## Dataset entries
▼
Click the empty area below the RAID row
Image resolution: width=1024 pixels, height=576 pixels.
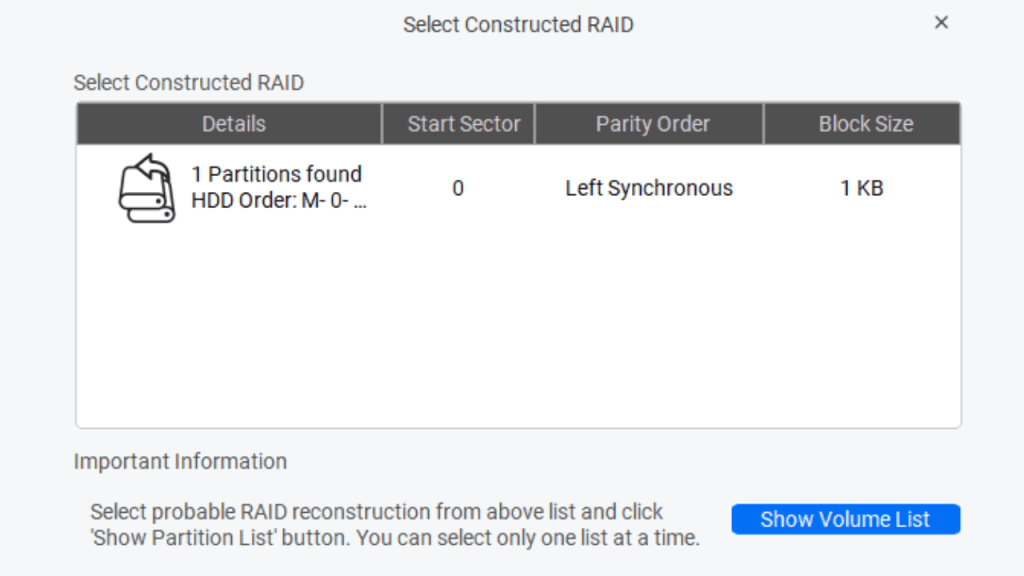click(518, 330)
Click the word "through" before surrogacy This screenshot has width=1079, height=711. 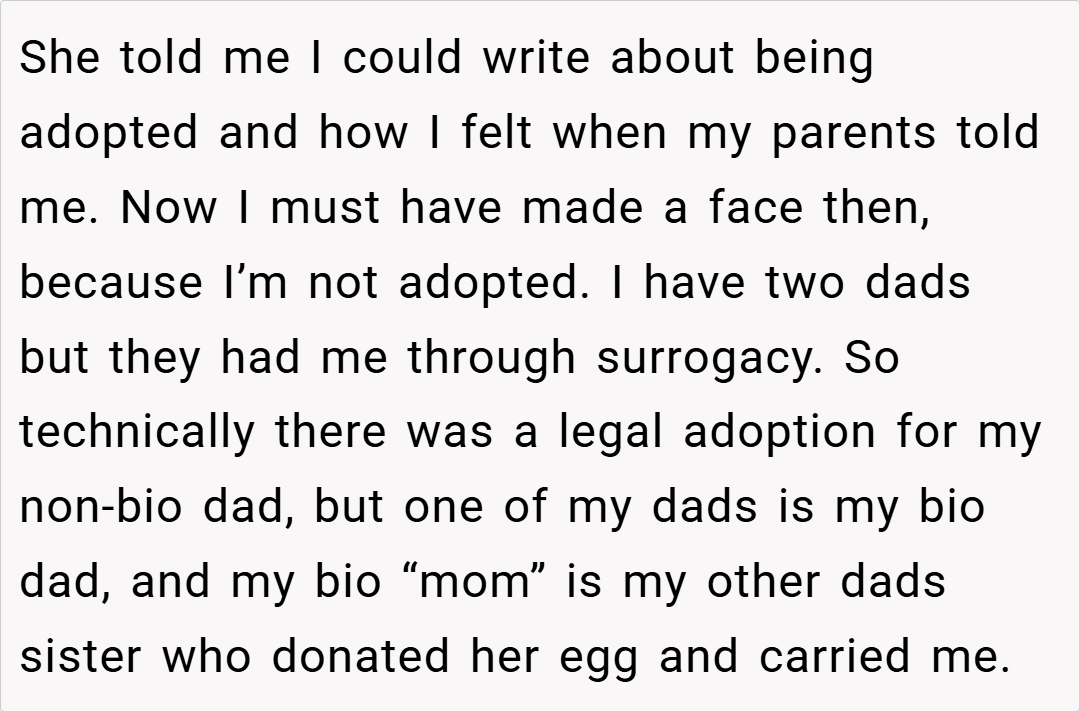(x=491, y=358)
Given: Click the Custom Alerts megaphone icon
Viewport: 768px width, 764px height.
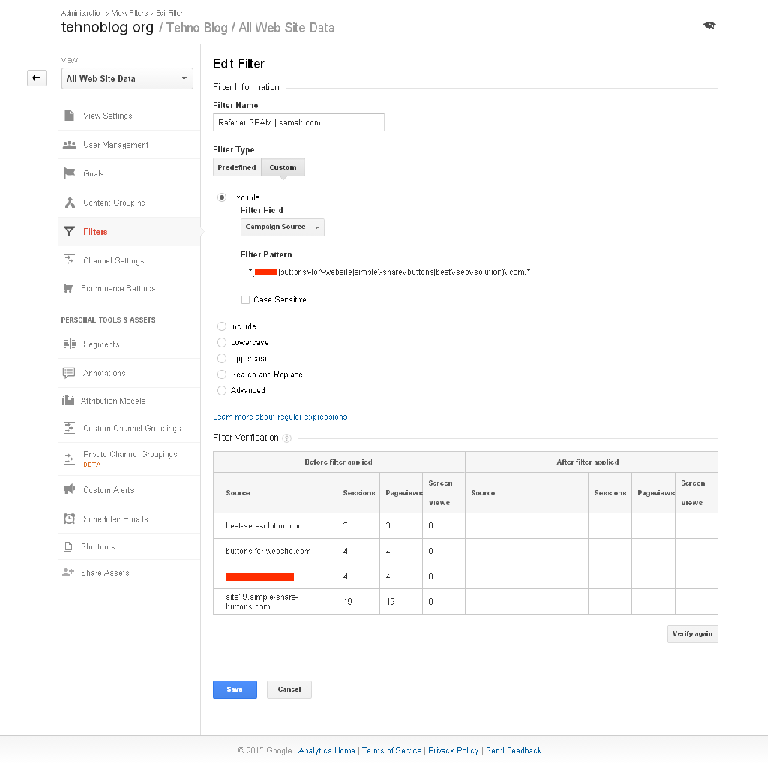Looking at the screenshot, I should point(69,490).
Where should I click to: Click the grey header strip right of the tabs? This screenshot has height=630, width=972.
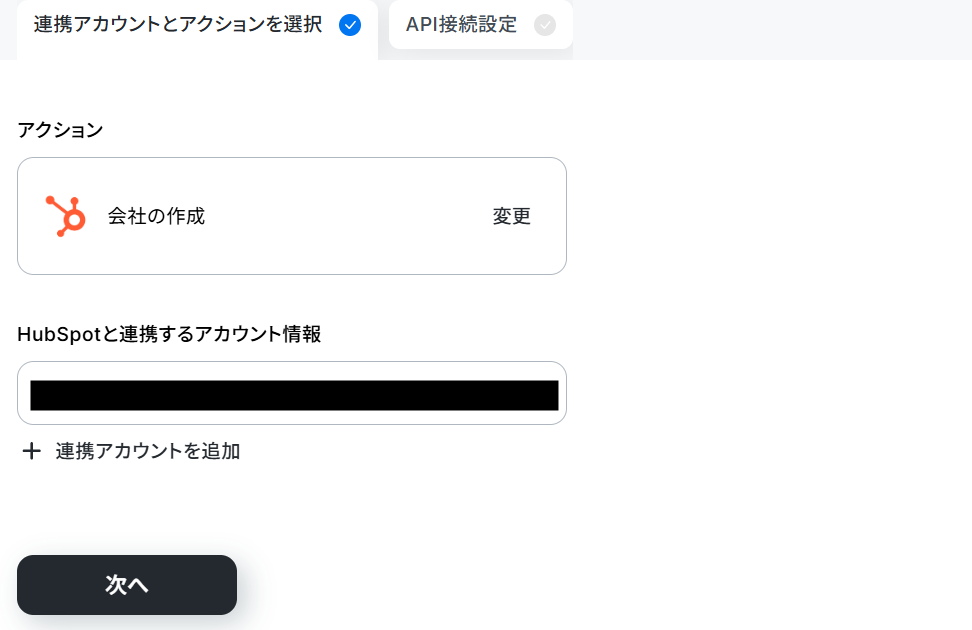(772, 30)
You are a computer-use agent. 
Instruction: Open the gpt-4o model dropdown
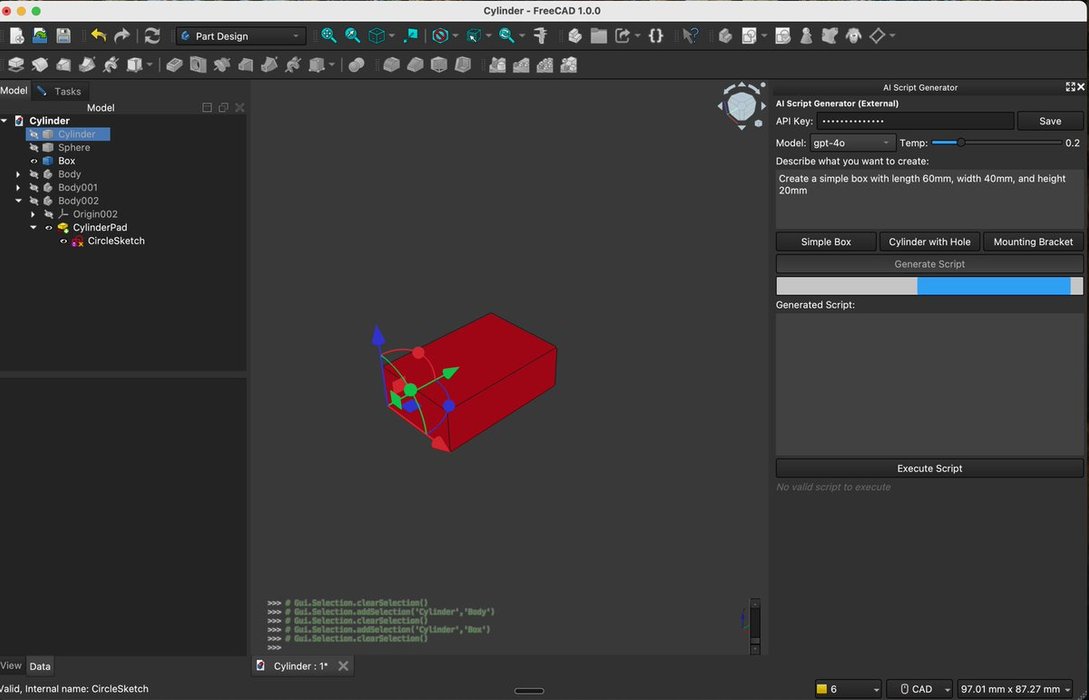pos(851,143)
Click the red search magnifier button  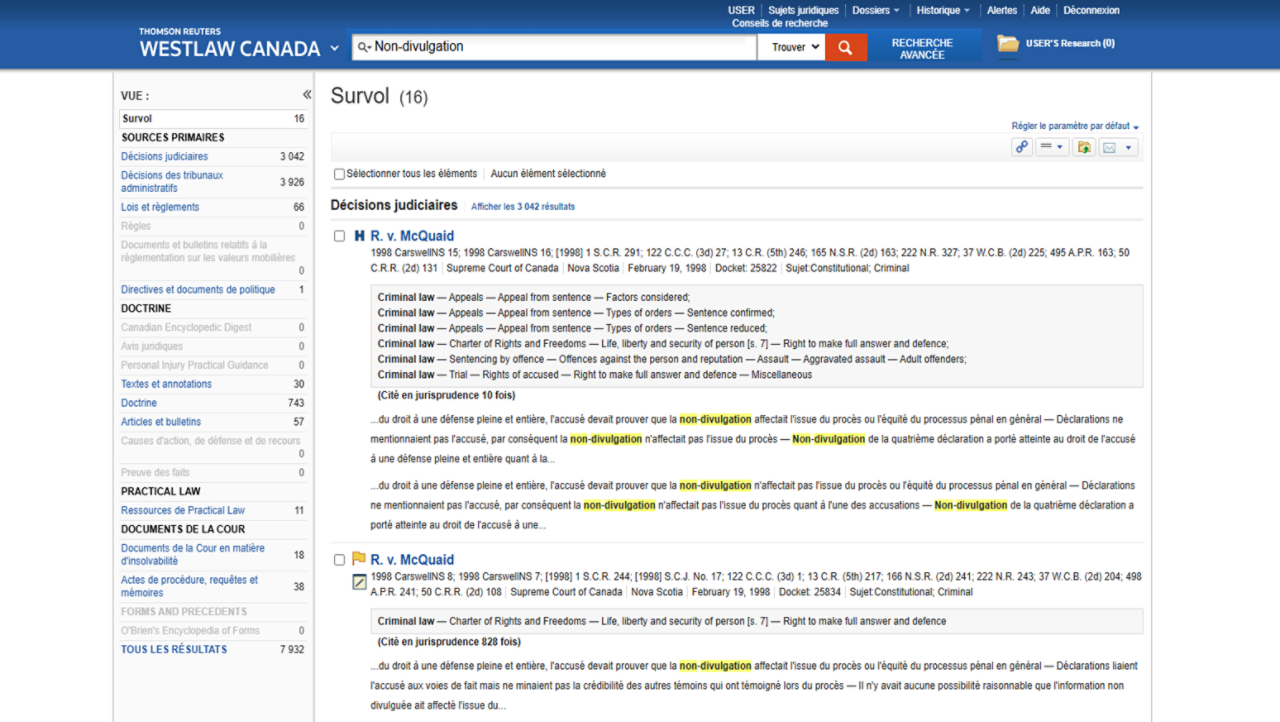(x=845, y=46)
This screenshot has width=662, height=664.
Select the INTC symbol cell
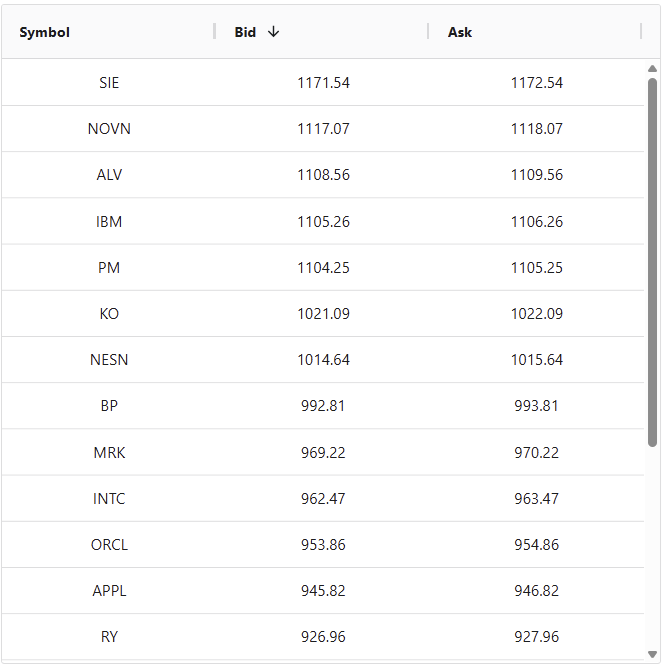[109, 498]
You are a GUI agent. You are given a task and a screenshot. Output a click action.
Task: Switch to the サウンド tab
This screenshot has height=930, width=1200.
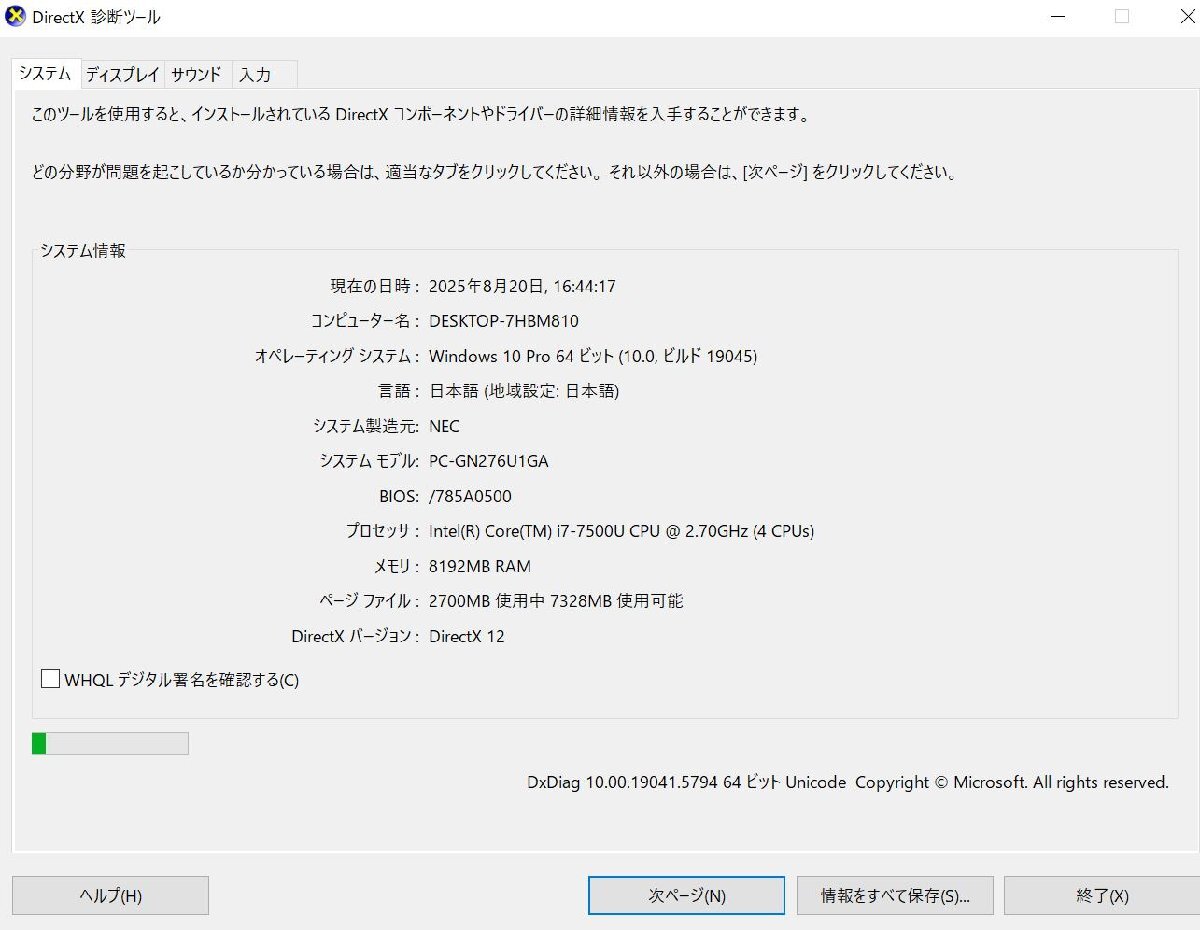196,73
▲
## What to produce
In the entries above, how many lines hold the word "agent"? State the number only.

## Task answer
2